Short Take: “Fungoid,” William Meikle

Pros: A fungal apocalypse with a touch of cosmic horror!
Rating: 5 out of 5

William Meikle’s (novella? Short novel? Not sure which) Fungoid introduces us to a fungal apocalypse. Jim Noble is on hand when the first drops of greasy rain begin to fall–the ones filled with spores of some unknown fungus. He has protective clothing due to being on a rapid response team, but most other people don’t. When Rebecca Lovatt realizes this is in the rain, she rushes to her kids’ school, worried they may be outside playing. Her husband, Shaun, discovers a logging camp where all the flora has become rotted and black, and the people inside the camp are dead–taken over by brown fungus. He’s determined to make it back to Becca and the kids, no matter what it takes. Meanwhile, mycologist Rohit Patel studies samples of the fungus inside his lab, and comes to the conclusion that this was engineered. Maybe not for this purpose, but engineered nonetheless.

Things are not wrapped up in a bow at the end of this story. We have some idea of where the fungus came from, how it works, and what affects it, but the world isn’t settled yet. It works. To me the most intriguing parts are those exploring how the fungus functions, but of course it’s always interesting to watch the Lovatts try to get back together again.
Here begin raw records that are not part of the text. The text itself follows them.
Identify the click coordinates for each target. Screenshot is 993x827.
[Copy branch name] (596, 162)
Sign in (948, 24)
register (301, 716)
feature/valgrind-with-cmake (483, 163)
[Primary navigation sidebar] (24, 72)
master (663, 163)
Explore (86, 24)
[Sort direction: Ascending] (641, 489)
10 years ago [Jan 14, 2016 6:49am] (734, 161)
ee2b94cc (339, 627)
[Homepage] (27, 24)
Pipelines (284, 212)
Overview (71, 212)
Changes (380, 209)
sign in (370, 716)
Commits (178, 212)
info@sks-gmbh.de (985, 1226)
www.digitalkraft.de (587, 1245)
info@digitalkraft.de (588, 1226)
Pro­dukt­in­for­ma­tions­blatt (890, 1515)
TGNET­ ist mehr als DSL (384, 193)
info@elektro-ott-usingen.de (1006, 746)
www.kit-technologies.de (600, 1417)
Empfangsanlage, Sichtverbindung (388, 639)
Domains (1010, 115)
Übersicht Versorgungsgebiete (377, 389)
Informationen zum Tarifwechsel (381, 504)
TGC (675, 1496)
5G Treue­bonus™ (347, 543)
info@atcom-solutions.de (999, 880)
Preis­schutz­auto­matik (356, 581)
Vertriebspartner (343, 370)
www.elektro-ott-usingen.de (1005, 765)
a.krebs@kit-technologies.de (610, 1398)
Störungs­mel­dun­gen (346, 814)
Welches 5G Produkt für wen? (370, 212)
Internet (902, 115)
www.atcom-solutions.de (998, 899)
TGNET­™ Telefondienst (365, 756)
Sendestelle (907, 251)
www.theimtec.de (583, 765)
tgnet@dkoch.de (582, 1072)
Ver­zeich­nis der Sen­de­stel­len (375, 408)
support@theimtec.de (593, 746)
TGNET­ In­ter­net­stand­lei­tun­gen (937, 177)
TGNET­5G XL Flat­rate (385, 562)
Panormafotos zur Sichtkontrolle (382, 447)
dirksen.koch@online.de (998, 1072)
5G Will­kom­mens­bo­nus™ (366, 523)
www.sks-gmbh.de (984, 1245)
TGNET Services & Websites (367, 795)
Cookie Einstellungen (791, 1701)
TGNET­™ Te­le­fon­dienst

Rohit and Irene (the server from the cafeteria in the building where Rohit works) were my favorite characters; they had a lot of personality to them.

If you’re familiar with William Meikle’s other work, you’ll note a couple of familiar threads that point to a strain of cosmic horror associated with this fungus–the reference to “dancing in the dark” and the visions of the Blue Hills. It remains at a somewhat surface level, though, which feels right for this particular story.

There’s plenty of tension in here. People die, people fight for their lives, and civilization strives to maintain. It’s a very enjoyable work.